* _PAGE_:
|---|

Sir Nevill Francis Mott (30 September 1905 – 8 August 1996) was a British physicist who shared the Nobel Prize for Physics in 1977 for "fundamental theoretical investigations of the electronic structure of magnetic and disordered systems" (according to the Nobel Prize citation). He was elected a Fellow of the Royal Society (FRS) in 1936.
== Quotes ==
The hypothesis that the electron has a magnetic moment was, as is well known, first introduced to account for the duplexity phenomena of atomic spectra. More recently, however, Dirac has succeeded in accounting for these same phenomena by the introduction of a modified wave equation, which conforms both to the principle of relativity and to the general transformation theory. Formally, at least, on the new theory also, the electron has a magnetic moment of εh/mc, but when the electron is in an atom we cannot observe this magnetic moment directly; we can only observe the moment of the whole atom, or, of course, the splitting of the spectral lines, which we may say is “caused” by this moment.
(4 June 1929)"The scattering of fast electrons by atomic nuclei". Proceedings of the Royal Society of London. Series A, Containing Papers of a Mathematical and Physical Character 124 (794): 425–442. ISSN 0950-1207. DOI:10.1098/rspa.1929.0127.
... in terms of modern solid state physics, what does “transparent” mean? It means that, in the energy spectrum of the electrons in the material, there is a gap of forbidden energies between the occupied states (the valence band) and the empty states (the conduction band); light quanta corresponding to a visible wave-length do not have the energy needed to make electrons jump across it. This gap is quite a sophisticated concept, entirely dependent on quantum mechanics, and introduced for solids in the 1930’s by the pioneering work of Bloch, Peierls and A. H. Wilson. The theory was based on the assumption that the material was crystalline. ... my coworkers and I ... asked the question "how can glass be transparent?".

|---|

Dataset entries:
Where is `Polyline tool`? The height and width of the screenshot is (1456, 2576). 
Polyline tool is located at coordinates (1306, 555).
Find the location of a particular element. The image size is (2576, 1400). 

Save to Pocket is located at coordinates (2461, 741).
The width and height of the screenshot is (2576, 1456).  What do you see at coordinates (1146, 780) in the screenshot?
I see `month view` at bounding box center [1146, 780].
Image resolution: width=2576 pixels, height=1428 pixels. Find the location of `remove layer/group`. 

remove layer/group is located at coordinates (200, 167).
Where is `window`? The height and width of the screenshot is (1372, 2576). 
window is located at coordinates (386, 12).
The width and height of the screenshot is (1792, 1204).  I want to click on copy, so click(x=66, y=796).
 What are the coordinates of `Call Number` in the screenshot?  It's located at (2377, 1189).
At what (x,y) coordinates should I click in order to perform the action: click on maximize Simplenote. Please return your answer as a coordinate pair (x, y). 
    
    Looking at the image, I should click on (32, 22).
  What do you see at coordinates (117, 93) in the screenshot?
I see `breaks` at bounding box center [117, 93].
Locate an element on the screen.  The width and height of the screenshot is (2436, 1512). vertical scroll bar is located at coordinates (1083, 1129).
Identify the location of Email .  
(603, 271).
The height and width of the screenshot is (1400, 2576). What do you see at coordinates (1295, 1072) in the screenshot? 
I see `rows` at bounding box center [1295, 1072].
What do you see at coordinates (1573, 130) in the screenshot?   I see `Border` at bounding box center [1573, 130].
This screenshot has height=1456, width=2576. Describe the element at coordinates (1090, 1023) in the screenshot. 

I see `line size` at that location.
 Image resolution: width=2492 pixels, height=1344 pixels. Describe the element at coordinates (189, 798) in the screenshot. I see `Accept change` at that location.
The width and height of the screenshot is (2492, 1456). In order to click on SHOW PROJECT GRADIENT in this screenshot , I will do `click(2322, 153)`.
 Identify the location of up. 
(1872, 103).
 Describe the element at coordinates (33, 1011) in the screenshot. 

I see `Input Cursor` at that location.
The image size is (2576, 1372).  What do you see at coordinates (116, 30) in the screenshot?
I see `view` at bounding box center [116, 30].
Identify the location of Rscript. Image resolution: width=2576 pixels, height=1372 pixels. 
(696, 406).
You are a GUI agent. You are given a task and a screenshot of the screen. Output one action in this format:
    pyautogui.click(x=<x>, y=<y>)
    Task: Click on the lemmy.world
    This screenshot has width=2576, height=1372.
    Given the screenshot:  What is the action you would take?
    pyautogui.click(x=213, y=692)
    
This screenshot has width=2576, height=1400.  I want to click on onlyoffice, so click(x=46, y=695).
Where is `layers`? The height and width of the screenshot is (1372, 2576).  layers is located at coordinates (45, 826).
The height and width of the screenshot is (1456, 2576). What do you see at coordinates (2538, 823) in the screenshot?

|---|

* _EXERCISE A_: Transcribe the stretch of the page on Nevill Mott from "Sir Nevill Francis" through "(FRS) in 1936.".
* _EXERCISE B_: According to the page on Nevill Mott, whose pioneering work in the 1930s introduced the energy gap concept for solids?
Rely solely on the page on Nevill Mott and not on the records.

* _WRITTEN RESPONSE A_:
Sir Nevill Francis Mott (30 September 1905 – 8 August 1996) was a British physicist who shared the Nobel Prize for Physics in 1977 for "fundamental theoretical investigations of the electronic structure of magnetic and disordered systems" (according to the Nobel Prize citation). He was elected a Fellow of the Royal Society (FRS) in 1936.

* _WRITTEN RESPONSE B_: Bloch, Peierls and A. H. Wilson